# Best zero turn from big box store



## Bungiex88 (Jan 2, 2016)

Who sells the best zero turn for the money 48" to 54" from a big box store. Lowes, home depot, ect.


----------



## fireweed farm (Dec 31, 2010)

I looked at a bunch and was not impressed with the cuts by the cheap zero turns big boxes carry.
I ended up with a Husqvarna zero turn (fairly higher end Husky can't remember model), it's ok, I don't think there is a better model in the price range.


----------



## po boy (Jul 12, 2010)

Last year I bought a Toro zero turn from a local dealer at a price better than the big box stores.


----------



## alleyyooper (Apr 22, 2005)

My neighbor has a Home depot Toro that does a nice job. It isn't very fast how ever.

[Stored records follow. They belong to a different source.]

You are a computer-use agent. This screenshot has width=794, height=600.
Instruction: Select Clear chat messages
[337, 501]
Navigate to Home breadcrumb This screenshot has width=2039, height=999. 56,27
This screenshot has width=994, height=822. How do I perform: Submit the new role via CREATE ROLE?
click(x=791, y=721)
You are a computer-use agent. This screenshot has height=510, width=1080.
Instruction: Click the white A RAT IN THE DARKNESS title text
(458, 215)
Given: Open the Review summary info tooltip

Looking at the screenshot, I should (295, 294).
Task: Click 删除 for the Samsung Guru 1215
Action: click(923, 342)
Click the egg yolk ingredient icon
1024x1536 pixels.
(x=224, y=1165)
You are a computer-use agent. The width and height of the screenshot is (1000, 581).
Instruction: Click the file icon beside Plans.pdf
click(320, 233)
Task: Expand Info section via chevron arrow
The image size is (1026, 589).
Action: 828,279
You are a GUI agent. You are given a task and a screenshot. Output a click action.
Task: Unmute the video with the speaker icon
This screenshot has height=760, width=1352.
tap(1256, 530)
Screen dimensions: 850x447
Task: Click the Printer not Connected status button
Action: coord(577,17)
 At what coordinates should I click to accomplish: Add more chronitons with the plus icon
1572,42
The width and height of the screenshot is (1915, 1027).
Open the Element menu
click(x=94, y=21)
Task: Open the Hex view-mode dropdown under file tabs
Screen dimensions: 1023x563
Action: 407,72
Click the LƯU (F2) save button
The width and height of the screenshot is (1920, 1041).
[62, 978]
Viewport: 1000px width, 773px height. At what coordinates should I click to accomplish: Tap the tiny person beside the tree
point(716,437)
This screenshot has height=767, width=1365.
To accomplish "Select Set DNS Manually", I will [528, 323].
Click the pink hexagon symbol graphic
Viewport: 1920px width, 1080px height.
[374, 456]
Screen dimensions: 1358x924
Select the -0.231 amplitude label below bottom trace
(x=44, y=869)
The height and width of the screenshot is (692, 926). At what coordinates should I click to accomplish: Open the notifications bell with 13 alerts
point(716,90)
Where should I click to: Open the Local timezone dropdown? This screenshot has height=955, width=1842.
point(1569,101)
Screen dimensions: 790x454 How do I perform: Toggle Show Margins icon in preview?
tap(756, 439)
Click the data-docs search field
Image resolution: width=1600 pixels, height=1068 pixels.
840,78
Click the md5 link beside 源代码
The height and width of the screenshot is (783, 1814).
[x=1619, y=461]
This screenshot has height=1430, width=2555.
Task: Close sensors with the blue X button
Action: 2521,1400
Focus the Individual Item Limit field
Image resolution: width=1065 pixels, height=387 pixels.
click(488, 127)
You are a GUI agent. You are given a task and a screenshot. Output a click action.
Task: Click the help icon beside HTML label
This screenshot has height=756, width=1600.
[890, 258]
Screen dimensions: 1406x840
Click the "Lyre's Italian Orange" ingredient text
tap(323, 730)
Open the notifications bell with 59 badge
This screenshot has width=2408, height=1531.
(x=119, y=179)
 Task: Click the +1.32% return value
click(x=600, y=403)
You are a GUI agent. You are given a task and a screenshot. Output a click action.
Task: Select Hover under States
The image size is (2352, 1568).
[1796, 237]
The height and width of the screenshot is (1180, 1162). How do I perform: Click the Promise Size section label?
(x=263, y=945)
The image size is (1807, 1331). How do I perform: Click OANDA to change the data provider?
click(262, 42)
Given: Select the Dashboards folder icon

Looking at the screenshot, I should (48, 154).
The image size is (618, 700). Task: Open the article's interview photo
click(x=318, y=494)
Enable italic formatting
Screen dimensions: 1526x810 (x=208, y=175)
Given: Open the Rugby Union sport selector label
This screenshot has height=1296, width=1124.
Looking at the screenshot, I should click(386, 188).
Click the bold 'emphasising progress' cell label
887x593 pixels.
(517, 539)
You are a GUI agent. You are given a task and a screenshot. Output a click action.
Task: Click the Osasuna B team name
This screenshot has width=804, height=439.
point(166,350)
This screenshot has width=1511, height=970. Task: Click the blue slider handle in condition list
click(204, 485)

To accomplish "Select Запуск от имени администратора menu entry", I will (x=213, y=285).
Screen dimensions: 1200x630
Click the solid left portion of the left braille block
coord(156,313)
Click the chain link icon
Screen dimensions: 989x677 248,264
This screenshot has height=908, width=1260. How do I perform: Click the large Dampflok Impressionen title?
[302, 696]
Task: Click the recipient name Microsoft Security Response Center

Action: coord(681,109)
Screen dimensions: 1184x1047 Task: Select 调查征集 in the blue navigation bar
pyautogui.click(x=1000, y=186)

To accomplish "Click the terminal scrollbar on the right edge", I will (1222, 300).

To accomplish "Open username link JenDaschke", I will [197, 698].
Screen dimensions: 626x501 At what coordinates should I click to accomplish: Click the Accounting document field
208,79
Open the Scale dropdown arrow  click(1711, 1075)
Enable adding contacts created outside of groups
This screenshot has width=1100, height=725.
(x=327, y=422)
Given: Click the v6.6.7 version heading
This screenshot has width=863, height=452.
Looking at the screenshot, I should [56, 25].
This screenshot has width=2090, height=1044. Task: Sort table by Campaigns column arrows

Can't imagine why any one would buy from a box store with no service nor any one that knows much about any of the models they sell.

ExMark makes some smaller units that are still heavy duty and a dealer to service them and will do 8 MPH easy.

 Al


----------



## geo in mi (Nov 14, 2008)

If there is a damage or an instant out of the box warranty problem, none of the BB stores will let you bring it back to them for a replacement. Instead, they may let you bring it in, then they will arrange for a certified repair dealer to fix it up at their own shop. In my case, that shop is a hardware store in another town--they have competitive pricing, so, I would just buy the same machine from them....

You might ask the BB salesperson who does the warranty work for them.....then mention the price when you go to the repair shop, for a comparison....

geo


----------



## po boy (Jul 12, 2010)

alleyyooper said:


> My neighbor has a Home depot Toro that does a nice job. It isn't very fast how ever.
> 
> Can't imagine why any one would buy from a box store with no service nor any one that knows much about any of the models they sell.
> 
> ...


This is the one I have and will do 7mph


----------



## alleyyooper (Apr 22, 2005)

Go to home depot and or Lowe's and look at their display of Z turn mowers, pay attention to the thickness of the decks and price them. then go check out the small home owner sized Skags, ExMarks, Hustlers and others and price them. For the few dollars more at a brand name dealer you will get a thicker deck stronger frame and a dealer that can provide service by trained personal whit parts on hand in all but extreme cases. 

 Al


----------